Hasta la carta, blanca,( ¿cómo no ¿) que acaricias entre las manos tiene una textura extraña. Un aterciopelado morboso e inquietante, extraña como la propia cocina del lugar.
Curiosos también los pétalos de flores y verduras secos que se presentan en una cajita transparente como unos snacks de naturaleza muerta.
No sé si soy yo el que se acostumbra a la cocina de Carlo Cracco y de Matteo Baronetto, su fiel segundo y co-creador de los platos, o por el contrario es la cocina de estos dos mosqueteros la que evoluciona hacia una cierta madurez. Tal vez ambas cosas. Pero me da la impresión que esta cocina es cada vez más inteligible, más amable y gustativamente más confortable.
El papel vegetal con chanquetes, tinta de sepia y pasta de avellana parece una entrada en materia natural como la “ensalada” de achicoria, dátiles, boquerones y trufa negra, sin acidez, sin aliño. Un contraste dulce/amargo con pescado crudo, un ligero aroma de trufa y la temperatura serán condiciones suficientes para llamarla “ensalada”.
Un bocado sublime: la ostra con mozzarella y crema a la pimienta, antes de pasar a la “ensalada” caliente (lechugas aderezadas cocidas al vacío y prensadas ). Otra vez el amargor que acompañará la dulce insipidez de un black cod lacado en miel y café.
Uno piensa en Nobu, pero aquí, este bacalao fresco se concentra en una mera textura, anacarada, de una cocción ejemplar.
Unos sorprendentes raviolis de caballa con patchoi y mandarina y unos espaguetis con cangrejo real y jengibre servidos fríos, en medio del menú , como una ensalada, colmarán el cupo de la pasta , obligado en cualquier menú italiano, por muy vanguardista que se preste .No falsa pasta, si no auténtica pasta, y de la buena. Una veneración totémica a la cual nadie puede escapar.
La lasaña de huevos, extrapolación (y mejora) de una técnica craquiana de hace unos años, se resolverá en una suerte de “huevos a la florentina” con tripa y una especie de brócoli autóctono de la región de Vicenza, ciudad natal de Cracco. En este plato de gran potencia gustativa, goloso, encontramos a faltar un poco más de textura en la tripa.
El babá con jugo de carne que tanto me había entusiasmado hace casi un año, esa carne sin carne, ese plato de filosofía bulliniana pero que entroncaba con el sabor más casero de la miga de pan mojada en el jugo de asado, se había transformado en una versión “light” en que el tuétano recobraba protagonismo en detrimento de la potencia del jugo de ternera. Aquí se quedaba en un agradable caldo de pollo al romero. Cracco me explica que se reserva la otra versión para el invierno…¡Qué vuelva pronto el invierno !
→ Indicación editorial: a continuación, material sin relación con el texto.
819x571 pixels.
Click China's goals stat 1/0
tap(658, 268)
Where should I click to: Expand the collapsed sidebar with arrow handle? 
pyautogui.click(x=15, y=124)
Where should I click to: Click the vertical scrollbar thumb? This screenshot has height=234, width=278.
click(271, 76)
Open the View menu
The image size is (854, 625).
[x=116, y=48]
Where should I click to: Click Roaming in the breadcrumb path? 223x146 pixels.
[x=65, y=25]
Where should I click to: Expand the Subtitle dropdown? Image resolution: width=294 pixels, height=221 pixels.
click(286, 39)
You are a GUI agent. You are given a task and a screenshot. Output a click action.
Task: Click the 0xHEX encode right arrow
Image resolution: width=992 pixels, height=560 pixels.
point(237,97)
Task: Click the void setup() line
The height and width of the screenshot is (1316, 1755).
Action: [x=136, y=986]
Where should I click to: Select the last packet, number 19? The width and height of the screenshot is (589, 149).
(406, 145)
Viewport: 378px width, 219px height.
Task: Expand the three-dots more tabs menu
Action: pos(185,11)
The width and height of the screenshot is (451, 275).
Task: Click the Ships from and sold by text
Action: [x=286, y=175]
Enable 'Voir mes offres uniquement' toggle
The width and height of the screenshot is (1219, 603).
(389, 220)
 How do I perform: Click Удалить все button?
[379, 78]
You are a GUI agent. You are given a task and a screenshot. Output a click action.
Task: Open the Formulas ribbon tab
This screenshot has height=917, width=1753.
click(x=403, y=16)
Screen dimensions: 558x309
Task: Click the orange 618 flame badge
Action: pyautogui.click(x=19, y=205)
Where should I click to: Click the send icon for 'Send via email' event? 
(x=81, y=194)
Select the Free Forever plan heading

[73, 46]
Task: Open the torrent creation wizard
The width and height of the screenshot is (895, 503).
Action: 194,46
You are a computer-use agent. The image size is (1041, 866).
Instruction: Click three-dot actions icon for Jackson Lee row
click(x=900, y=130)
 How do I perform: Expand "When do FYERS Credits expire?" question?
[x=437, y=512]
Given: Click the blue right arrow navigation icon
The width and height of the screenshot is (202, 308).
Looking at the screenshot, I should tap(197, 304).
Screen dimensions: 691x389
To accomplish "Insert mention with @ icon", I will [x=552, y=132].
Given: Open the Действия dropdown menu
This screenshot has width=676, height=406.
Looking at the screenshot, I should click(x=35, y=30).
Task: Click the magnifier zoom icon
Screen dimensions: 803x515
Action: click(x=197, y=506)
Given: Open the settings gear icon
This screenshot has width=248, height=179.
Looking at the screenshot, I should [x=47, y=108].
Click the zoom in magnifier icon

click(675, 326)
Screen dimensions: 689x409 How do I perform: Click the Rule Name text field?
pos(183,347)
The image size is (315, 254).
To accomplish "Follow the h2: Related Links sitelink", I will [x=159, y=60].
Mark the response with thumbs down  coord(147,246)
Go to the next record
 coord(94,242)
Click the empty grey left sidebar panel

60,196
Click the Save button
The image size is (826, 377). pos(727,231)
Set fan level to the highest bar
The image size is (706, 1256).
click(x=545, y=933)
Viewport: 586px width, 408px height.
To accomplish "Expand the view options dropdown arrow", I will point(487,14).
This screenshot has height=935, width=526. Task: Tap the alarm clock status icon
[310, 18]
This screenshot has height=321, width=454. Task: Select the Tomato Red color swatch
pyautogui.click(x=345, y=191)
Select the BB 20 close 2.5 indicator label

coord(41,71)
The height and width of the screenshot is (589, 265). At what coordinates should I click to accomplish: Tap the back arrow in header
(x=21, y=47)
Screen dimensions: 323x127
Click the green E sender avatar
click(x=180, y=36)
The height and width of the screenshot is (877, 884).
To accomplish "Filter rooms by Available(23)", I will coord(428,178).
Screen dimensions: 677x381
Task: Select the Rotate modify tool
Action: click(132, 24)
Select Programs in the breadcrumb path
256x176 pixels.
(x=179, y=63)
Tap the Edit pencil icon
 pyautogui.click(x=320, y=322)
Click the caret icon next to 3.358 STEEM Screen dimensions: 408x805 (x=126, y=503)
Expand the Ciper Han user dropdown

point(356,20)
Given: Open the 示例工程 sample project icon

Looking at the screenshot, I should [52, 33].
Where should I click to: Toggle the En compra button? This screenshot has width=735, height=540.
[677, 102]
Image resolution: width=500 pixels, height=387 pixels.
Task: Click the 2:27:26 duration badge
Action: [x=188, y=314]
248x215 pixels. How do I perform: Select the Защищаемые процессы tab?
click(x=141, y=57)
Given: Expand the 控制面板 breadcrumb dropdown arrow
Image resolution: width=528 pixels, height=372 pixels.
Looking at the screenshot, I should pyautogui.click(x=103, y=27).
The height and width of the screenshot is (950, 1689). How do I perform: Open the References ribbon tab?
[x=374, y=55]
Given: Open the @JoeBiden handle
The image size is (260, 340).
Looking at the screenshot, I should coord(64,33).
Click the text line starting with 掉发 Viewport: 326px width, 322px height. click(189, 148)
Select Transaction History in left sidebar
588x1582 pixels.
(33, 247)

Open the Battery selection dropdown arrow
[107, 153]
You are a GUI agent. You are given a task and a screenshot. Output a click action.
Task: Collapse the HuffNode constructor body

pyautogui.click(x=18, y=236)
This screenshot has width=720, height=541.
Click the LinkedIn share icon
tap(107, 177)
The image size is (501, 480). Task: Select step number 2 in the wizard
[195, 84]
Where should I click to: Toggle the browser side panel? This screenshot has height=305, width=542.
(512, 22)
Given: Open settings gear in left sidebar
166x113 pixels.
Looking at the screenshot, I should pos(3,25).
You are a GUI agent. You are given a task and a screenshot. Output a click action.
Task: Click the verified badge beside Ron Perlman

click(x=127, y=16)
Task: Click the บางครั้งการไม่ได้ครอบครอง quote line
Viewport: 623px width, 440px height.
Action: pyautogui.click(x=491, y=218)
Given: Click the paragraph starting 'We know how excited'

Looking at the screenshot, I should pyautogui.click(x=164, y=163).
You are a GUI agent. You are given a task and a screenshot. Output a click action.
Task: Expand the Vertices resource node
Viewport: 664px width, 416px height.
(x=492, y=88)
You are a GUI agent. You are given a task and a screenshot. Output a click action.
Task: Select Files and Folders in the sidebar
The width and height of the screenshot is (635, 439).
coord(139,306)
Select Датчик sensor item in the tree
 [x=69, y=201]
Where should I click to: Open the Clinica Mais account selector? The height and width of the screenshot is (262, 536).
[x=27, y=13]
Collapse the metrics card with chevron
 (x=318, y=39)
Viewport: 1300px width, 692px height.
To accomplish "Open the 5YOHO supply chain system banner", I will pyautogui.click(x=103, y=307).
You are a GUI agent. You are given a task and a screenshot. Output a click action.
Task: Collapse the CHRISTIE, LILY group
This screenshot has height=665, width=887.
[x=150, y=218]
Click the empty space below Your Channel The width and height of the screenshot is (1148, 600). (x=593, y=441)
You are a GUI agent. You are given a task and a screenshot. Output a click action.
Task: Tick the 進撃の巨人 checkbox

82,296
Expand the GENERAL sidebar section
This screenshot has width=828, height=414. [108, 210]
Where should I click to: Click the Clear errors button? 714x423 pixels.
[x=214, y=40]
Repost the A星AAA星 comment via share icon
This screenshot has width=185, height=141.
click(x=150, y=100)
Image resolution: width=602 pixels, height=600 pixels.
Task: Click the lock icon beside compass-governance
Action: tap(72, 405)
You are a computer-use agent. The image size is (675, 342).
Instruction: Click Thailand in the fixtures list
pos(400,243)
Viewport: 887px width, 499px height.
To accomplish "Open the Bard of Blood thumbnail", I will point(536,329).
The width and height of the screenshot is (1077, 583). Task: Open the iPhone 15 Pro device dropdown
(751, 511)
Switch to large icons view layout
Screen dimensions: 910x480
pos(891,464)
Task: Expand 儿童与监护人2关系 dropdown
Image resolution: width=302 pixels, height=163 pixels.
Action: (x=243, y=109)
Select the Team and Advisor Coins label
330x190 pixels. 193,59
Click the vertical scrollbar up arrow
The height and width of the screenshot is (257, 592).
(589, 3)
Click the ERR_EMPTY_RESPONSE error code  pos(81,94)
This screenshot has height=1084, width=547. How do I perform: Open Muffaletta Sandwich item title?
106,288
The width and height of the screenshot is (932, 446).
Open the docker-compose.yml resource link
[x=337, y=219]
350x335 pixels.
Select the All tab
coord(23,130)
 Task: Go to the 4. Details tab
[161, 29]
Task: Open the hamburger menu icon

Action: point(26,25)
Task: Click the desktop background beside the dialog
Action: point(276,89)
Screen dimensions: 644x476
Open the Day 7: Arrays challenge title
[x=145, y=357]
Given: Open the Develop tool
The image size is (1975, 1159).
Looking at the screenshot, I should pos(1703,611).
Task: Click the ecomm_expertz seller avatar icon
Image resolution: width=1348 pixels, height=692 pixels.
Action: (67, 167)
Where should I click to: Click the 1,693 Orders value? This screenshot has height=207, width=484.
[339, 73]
Ni aires, ni espumas , ni esferas, ni germinados, ni productos extraños más allá de las rarezas vegetales que da el propio territorio.Las hierbas o las raras flores que utiliza
Cracco como alguna vez esas flores de saúco, tienen una función gustativa (que no “decorativa”) .Sólo tuvimos que “deplorar” la escasa presencia de un solo puré en todo el menú y ninguna gelatina. Todo se muerde. Ninguna concesión a las modas. A veces, raramente, Cracco ” juega muy seriamente” con la técnica. Y entenderán el oximeron , cuando vean los “cuadernos” de papel de pescado donde el producto pierde su textura natural pero gana en concentración. Sí. Es cierto, como una falsa pasta, pero el “juego” , lejos de cualquier frivolidad, tiene aquí su sentido.
Una cocina personal que no se parece a ninguna otra, que tendrá sus orígenes en Gualtiero Marchesi, pero iluminada por la luz de la modernidad del siglo XXI, una cocina que recibirá influencias pero que se despliega ante el comensal sin que se vean los hilos, una cocina que te provoca, te divierte, te estimula, te seduce (se-ducere) pero que al final acaba simplemente gustándote …
La sala está perfectamente dirigida por el sonriente Davide Ostorero.